The deities of the African mythology are portrayed in Geraldo Melo’s essay in erratic movements as required by the uncertainties that surround the passionate gods of Candomblé*. There is no virtue or vice, there is no judgement, there is only the gesture that does justice to the feeling. The dance in the image of Geraldo’s orishas not only contemplates the movement of the rite, but achieves the state of ecstasy of the consecrated. We are all consecrated when we admire the beauty of the colors choreographed by the photographer’s hands in the technical mastery of light, the same light that crosses the sky of Iansã and the blade of Ogum.

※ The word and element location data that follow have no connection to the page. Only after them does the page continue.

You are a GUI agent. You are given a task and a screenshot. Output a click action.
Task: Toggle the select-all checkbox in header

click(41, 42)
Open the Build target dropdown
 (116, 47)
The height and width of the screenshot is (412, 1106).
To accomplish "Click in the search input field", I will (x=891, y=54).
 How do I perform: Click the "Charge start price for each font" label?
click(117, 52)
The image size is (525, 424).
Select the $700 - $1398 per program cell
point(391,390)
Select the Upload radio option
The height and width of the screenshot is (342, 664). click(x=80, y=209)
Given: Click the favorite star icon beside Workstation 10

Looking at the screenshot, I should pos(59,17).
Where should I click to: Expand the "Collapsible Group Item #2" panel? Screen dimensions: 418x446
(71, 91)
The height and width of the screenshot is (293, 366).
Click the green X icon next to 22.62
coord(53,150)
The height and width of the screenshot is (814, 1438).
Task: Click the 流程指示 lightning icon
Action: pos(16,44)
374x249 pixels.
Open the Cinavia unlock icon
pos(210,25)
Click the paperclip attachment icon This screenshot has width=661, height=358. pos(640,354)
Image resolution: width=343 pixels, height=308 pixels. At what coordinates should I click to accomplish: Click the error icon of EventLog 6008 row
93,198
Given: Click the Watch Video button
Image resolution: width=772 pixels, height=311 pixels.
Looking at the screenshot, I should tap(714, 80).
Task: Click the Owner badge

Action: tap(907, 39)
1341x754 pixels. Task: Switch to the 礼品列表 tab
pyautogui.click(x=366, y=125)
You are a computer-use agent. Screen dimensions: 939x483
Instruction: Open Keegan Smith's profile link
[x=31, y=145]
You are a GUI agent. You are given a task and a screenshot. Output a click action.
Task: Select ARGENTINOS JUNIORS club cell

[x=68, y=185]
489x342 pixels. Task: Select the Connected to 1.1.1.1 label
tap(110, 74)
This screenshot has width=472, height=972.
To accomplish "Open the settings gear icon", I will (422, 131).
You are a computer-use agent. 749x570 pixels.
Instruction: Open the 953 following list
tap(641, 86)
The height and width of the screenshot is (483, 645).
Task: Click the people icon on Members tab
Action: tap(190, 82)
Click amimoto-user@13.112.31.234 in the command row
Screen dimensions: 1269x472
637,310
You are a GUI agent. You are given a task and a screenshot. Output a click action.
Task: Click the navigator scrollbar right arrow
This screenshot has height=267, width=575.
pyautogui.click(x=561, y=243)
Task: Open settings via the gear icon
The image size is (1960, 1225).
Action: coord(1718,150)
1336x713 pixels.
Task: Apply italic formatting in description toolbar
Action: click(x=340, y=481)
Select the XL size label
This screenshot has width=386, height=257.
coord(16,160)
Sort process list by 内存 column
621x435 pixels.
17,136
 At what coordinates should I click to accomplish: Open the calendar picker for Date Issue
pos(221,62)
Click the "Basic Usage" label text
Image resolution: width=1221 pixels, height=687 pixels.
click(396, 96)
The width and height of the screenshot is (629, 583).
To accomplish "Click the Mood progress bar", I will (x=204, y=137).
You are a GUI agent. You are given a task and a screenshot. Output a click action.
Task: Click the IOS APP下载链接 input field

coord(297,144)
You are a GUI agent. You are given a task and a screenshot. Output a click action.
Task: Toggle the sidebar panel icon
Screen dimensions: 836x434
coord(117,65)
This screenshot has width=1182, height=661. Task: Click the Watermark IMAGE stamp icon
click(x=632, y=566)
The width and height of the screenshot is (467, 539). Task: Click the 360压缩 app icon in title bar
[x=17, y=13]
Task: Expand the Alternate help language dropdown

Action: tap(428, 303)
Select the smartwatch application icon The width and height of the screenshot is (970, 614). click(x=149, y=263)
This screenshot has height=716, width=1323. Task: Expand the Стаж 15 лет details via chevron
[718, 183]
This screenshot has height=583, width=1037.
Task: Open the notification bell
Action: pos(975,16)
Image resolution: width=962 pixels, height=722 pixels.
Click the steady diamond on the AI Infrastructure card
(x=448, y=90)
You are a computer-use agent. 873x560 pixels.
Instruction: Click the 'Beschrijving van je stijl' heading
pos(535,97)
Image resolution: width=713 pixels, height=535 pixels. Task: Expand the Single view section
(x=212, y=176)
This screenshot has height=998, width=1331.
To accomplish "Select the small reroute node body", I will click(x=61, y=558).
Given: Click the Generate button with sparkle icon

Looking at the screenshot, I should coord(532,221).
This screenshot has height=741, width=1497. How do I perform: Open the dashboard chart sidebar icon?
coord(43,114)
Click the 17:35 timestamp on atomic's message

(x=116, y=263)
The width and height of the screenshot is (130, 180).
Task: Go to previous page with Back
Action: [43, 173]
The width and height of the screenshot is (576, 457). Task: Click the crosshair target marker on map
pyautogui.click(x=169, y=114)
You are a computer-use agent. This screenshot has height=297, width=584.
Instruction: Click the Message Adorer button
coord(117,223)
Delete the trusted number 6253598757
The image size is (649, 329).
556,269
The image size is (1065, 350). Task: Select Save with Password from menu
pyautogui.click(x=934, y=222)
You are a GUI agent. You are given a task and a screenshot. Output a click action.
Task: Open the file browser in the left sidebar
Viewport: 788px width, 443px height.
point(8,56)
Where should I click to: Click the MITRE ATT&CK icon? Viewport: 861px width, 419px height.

In these photos in dynamic rotation, we experience the dizziness, the joy and the tension of the African and Brazilian parties dedicated to initiation.
However, Geraldo’s intention, although he was born in Salvador and strongly influenced by Candomblé’s presence in the culture of Bahia, is not to tell a story of faith and devotion. It is only to contribute to a secular reading of the extreme poetic richness of the African myths: their aesthetic strength, their cathartic value, their permanence in the collective unconscious of the nations that share their Afrodescendence and its influence in all aspects of the cultural expression of these people.
Geraldo’s essay, therefore, is free of religious reading and, for that very reason, rich in new possible readings of these gods that – like Greek gods, with whom we are most familiar – remain alert in defense of everything that is authentic, visceral, magical and unpredictable, just like art.
*Religion of African origin with more than three million followers worldwide, especially in Africa and Brazil.